Dropping Fuel Prices Could Kill 2015 Ford F-150 Advantage?
Tim Esterdahl | Oct 22, 2014 | Comments 11
Recently, fuel prices have been dropping through the country leading to questions about what fuel economy advantage will be with the all-new aluminum-based 2015 Ford F-150. The lighter weight F-150 should be much better on fuel, yet will anybody care about MPG when it launches?
A recent story in the Wall Street Journal questions Ford’s advantage in light of fuel prices being on average 23 cents lower than this time last year. In fact, the last week fuel prices dropped nearly 9 cents. Overall, gasonline prices have dropped 15 percent in the last four months. Cheaper gas is great for consumers, however, it isn’t so good for pushing out the next generation fuel-efficient trucks.

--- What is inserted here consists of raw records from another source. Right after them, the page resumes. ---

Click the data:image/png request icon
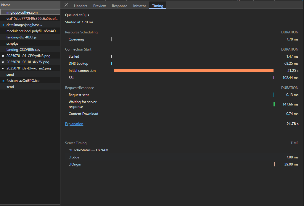 click(3, 25)
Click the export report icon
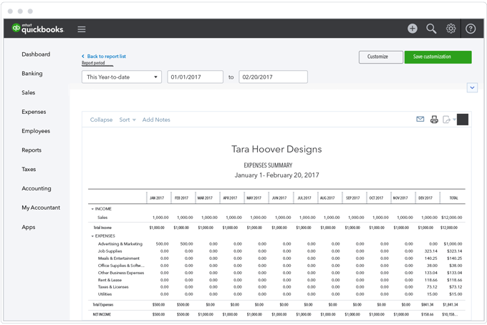The image size is (487, 325). tap(447, 120)
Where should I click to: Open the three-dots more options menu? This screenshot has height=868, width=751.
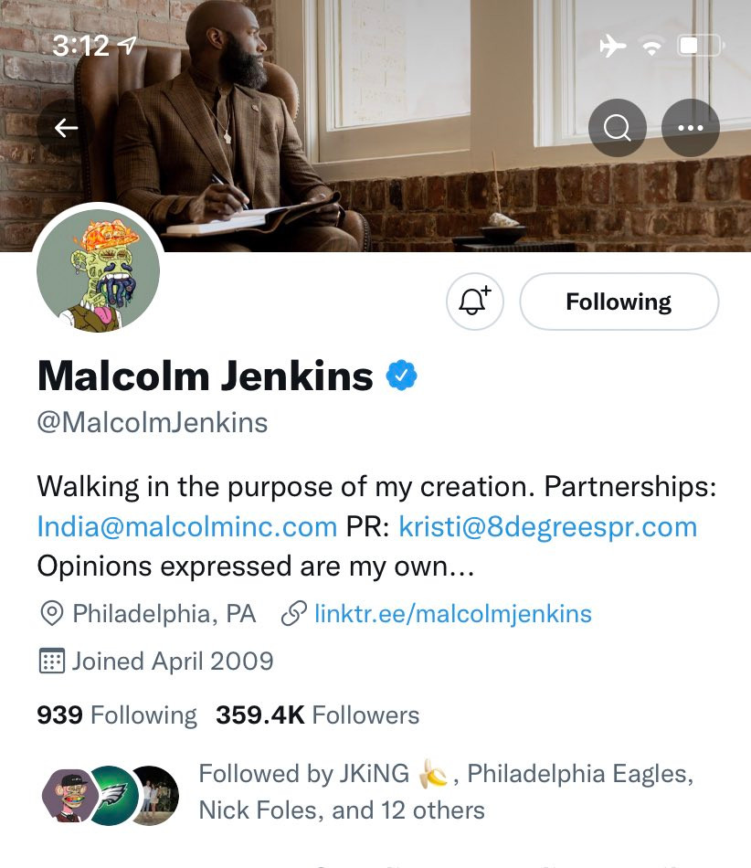pos(691,128)
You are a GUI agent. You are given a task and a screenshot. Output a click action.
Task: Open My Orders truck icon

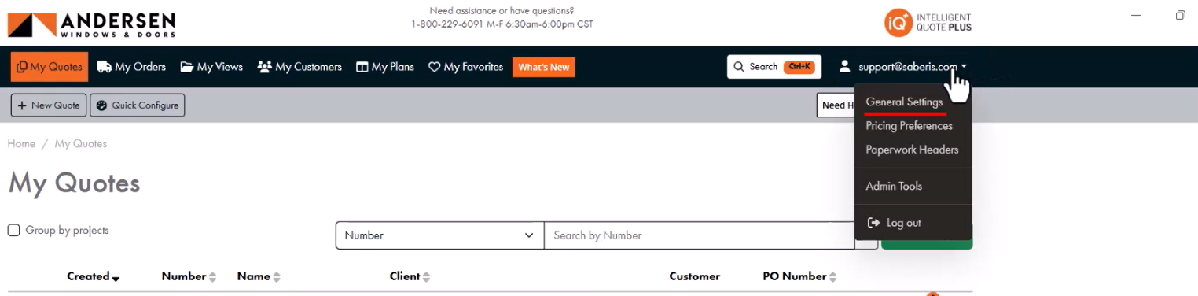coord(104,67)
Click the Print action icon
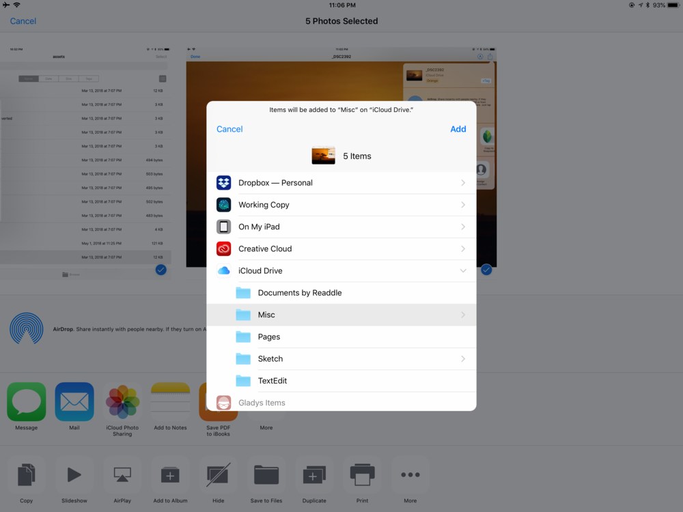This screenshot has height=512, width=683. [x=362, y=474]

Ford defends themselves by saying they are looking long term. Joe Hinrichs, Ford’s president of the Americas region, said the truck positions Ford to be competitive for years to come as government fuel-economy standards rise, according to the Wall Street Journal article. And it gets a jump on the No. 2 truck seller, General Motors Co., which also plans to increase the use of aluminum and composites to produce lighter-weight vehicles.
Speaking of lighter weight, the new F-150 weighs around 700 lbs less in the crew cab model versus prior models. However, as we have pointed out several times, this weight drop puts it on par with other makers and not the segment leader.
The weight savings should translate into anywhere from 5-20 percent improvements in fuel economy depending on the model setup. Unfortunately, fuel economy numbers haven’t been released yet and won’t be until sometime in November.
Currently, EPA fuel economy estimates of the 5.0L V8 is 15/21 mpg (2WD) and 14/19 mpg (4WD). If you add 20 percent to these figures, you get approximately 18/25 (2WD) and 16/23 (4WD).
This may seem like great fuel economy, but remember that these figures are for the base models and thus are the lighter weight models. All automakers do this when putting out truck information.
Real-world fuel economy is a different story. A quick scan of the popular Fuelly.com site shows most Super Crew trucks come in at 15-16.
If the new F-150 indeed provides better fuel economy for the Super Crew and real-world customers, it looks like it will be more in the 2-3 MPG range. This may not be a big selling point considering an oil glut is seeing fuel prices drop.
Financial analysts seem to agree. Ford shares recently traded at an 18-month low.
“The world seems to have fundamentally changed from when the product was” first planned, said Brian Johnson to the Wall Street Jounal, a senior analyst at Barclays who calculates the cost to Ford of developing new engines, production equipment in excess of $3 billion. Ford “will improve the price point over the outgoing truck by appealing to the price insensitive, upper-end buyer, but getting a premium based on future lifetime fuel-economy savings isn’t going to happen.”
Also, Adam Jonas, a Morgan Stanley auto analyst, recently lowered his outlook for Ford shares based on the risks associated with the F-150 launch.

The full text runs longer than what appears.